On Marin’s island, sunrise doesn’t come every twenty-four hours—it comes every twenty-eight years. Now the sun is just a sliver of light on the horizon. The weather is turning cold and the shadows are growing long. Because sunset triggers the tide to roll out hundreds of miles, the islanders are frantically preparing to sail south, where they will wait out fourteen years of Night.
Marin and her twin brother, Kana, help their anxious parents ready the house for departure. Locks must be taken off doors. Furniture must be arranged. Tables must be set. The rituals are puzzling—bizarre, even—but none of the adults in town will discuss why it has to be done this way.
Just as the ships are about to sail, a teenage boy goes missing—the twins’ friend Line. Marin and Kana are the only ones who know the truth about where Line has gone, and the only way to rescue him is by doing it themselves. But Night is falling. Their island is changing.
And it may already be too late.
I purchased this book from Booktopia for my Young Adult book club.

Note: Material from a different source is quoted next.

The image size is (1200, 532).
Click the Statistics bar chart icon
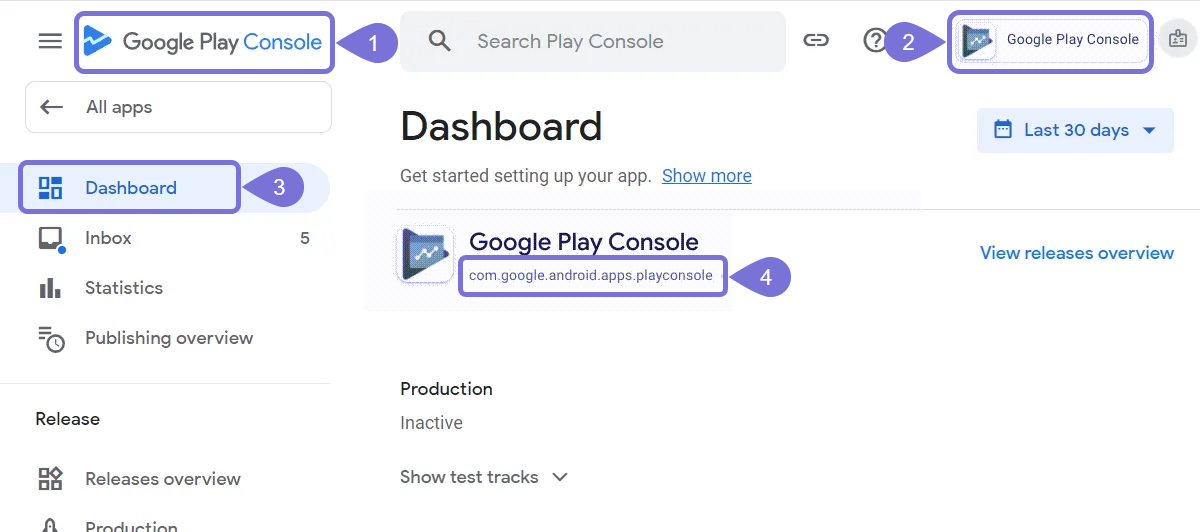click(50, 288)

An island exists where there is 14 years of sunlight and 14 years of darkness. During the daylight cycle, a civilisation of islanders prosper in their ‘heaven’. As nightfall hits, they arrange their homes to specific instructions and evacuate the island for the Desert Lands.

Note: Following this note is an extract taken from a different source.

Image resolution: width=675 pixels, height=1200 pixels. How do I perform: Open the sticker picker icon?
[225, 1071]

At the beginning of the book, twins Marin and Kana, and their best friend Line (yes, that’s his name) become stranded on the island and are forced to flee through the darkness in the hopes of reaching the open ocean and the Desert Lands. However, with the darkness brings fear and death, and one of our characters is slowly beginning to change.
What I liked about this book: an interesting (though unoriginal) story. The character of Kana was interesting, and I really wanted to know more about it him. Why did he react the way he did when darkness began to fall? Why did some of his vision return? Why was he becoming stronger? What connection did he have to the island? And why does he look completely different to his twin, Marin?
I liked that the strengths of the characters are found in the natural world, in this instance rock climbing. I liked that they were unsure with weapons, they were forced to be more resourceful. I liked the added mystery of what happened with the other islanders. Why did they leave all their belongings behind? Why did the farriers leave so quickly? Could this also have some connection to the island?
The book was set up to be an enjoyable mystery.
What I didn’t like about this book: Marin. Marin. Marin. And Marin. I was so disappointed she was the main character. You had this multi-layered character of Kana and the book follows Marin and her puppy dog love for Line. WHY? She is so cliched and two dimensional. Her character went nowhere.
The plot felt superficial. There was this secondary plot about missing villagers, the origin of the island, the Cloister. Why would you not explore these devices?
You can show and not tell, but there is a line. Half of the monsters felt unrealised. I couldn’t picture some. I didn’t feel like they belonged to the world or the island. They appeared to be as ‘visitors’ to the island, just like the islanders themselves. And the explanation we got fell short of what I would have loved to see.
The verdict: This book was disappointing overall. It left me with more questions. If it is a ploy to get us to read the second book, fine, but it was frustrating. I felt a bit cheated. I probably wouldn’t recommend it, but I wouldn’t discourage anyone from reading it for themselves.